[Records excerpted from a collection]
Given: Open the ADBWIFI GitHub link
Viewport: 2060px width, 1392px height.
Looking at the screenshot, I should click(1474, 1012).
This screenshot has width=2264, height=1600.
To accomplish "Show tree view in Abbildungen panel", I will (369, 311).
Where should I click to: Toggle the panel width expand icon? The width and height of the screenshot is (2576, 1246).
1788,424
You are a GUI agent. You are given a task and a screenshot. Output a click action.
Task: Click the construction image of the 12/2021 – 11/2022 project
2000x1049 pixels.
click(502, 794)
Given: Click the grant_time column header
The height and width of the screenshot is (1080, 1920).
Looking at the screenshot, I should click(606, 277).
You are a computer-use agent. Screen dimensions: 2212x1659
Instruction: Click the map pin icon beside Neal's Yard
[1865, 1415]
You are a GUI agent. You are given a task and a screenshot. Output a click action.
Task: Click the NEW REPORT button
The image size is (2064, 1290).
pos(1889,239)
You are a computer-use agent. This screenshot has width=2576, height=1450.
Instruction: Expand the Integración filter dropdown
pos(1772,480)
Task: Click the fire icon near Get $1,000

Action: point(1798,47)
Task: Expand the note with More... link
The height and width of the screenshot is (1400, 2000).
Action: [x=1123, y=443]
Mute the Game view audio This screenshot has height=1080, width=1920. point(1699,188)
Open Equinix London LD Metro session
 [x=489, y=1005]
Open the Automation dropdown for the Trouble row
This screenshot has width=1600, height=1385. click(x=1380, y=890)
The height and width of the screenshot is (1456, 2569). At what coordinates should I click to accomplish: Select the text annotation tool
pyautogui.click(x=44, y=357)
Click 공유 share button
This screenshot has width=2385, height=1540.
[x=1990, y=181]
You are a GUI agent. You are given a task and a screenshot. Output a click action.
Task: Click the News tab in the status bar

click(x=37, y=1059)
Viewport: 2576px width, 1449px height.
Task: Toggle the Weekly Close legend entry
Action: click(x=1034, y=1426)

### Task statement
Only the lines from the one holding "The height and width of the screenshot is (1456, 2569)." through the end of the records should appear in the answer, each repeated exactly.

### Response to the task
The height and width of the screenshot is (1456, 2569). At what coordinates should I click to accomplish: Select the text annotation tool
pyautogui.click(x=44, y=357)
Click 공유 share button
This screenshot has width=2385, height=1540.
[x=1990, y=181]
You are a GUI agent. You are given a task and a screenshot. Output a click action.
Task: Click the News tab in the status bar

click(x=37, y=1059)
Viewport: 2576px width, 1449px height.
Task: Toggle the Weekly Close legend entry
Action: click(x=1034, y=1426)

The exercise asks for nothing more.